From the line containing "Screen dimensions: 370x255" through the last line of the data, both ends included, write out every line exactly; omit the pictures.

START ENTRIES PROVIDED

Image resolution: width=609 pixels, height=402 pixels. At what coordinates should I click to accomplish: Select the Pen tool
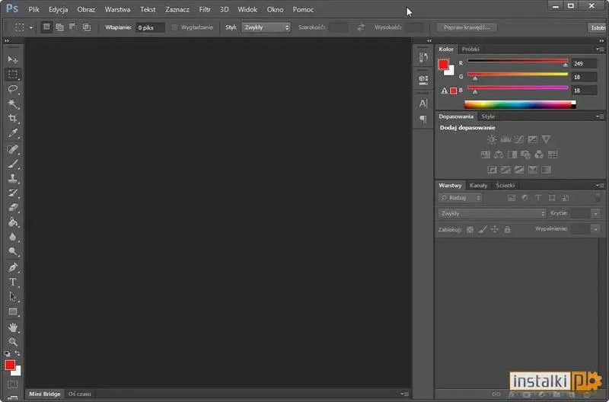click(x=13, y=267)
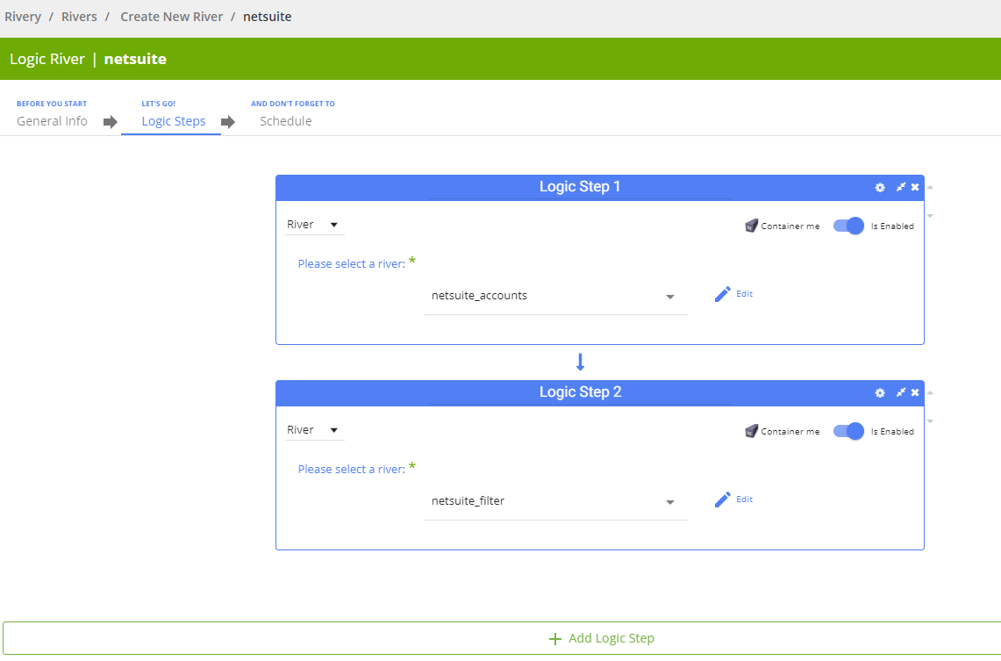Remove Logic Step 1 with X icon
Image resolution: width=1001 pixels, height=661 pixels.
point(915,187)
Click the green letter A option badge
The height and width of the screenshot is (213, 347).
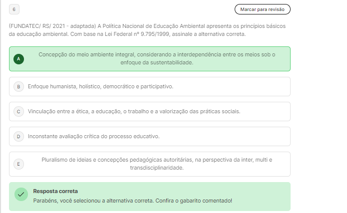(x=18, y=59)
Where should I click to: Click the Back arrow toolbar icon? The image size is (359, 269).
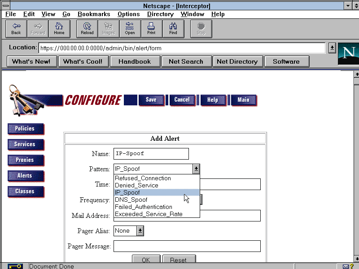(x=16, y=29)
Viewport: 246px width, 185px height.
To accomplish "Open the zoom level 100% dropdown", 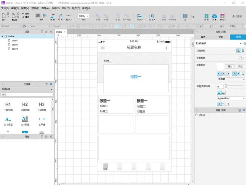I will tap(84, 16).
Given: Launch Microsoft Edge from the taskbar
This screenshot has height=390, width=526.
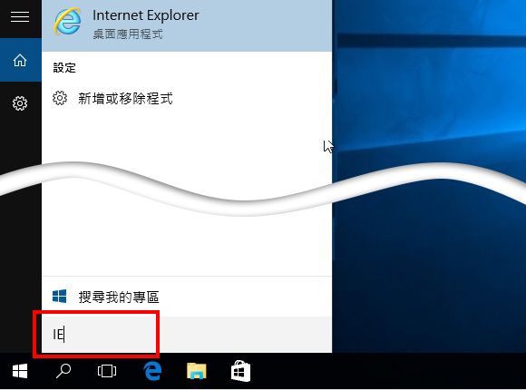Looking at the screenshot, I should [152, 371].
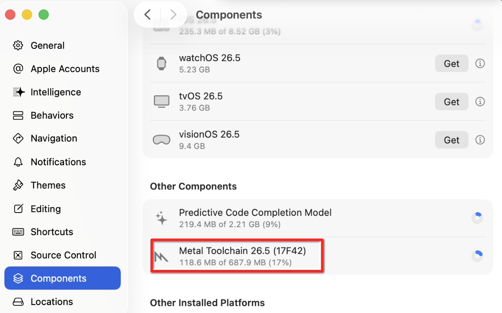The width and height of the screenshot is (502, 313).
Task: Navigate back with the left chevron
Action: coord(147,15)
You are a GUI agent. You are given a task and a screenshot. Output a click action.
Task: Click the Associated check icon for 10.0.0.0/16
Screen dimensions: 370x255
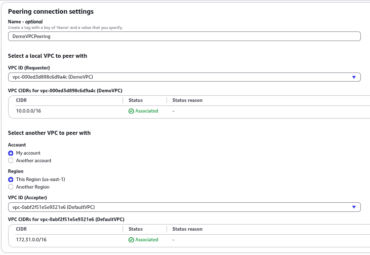click(x=131, y=111)
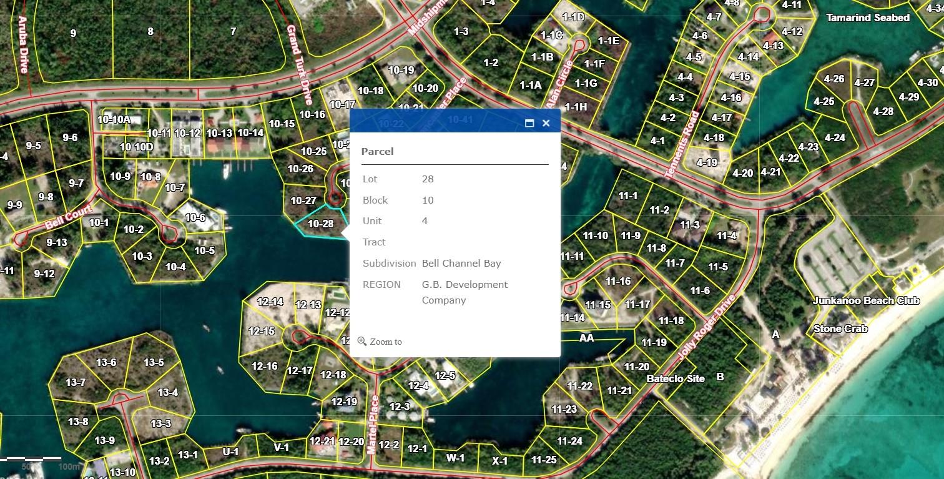Close the Parcel info popup
This screenshot has height=479, width=944.
click(x=546, y=123)
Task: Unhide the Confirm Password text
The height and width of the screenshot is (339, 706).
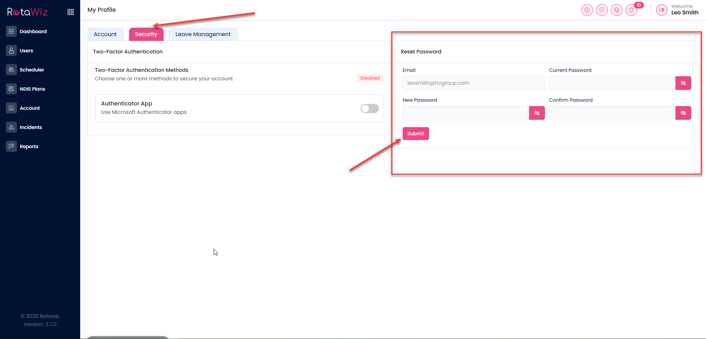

END ENTRIES PROVIDED

• **RESPONSE TO THIS EXERCISE**:
Screen dimensions: 370x255
click(x=131, y=111)
Close the Parcel info popup
This screenshot has height=479, width=944.
click(x=546, y=123)
Task: Unhide the Confirm Password text
The height and width of the screenshot is (339, 706).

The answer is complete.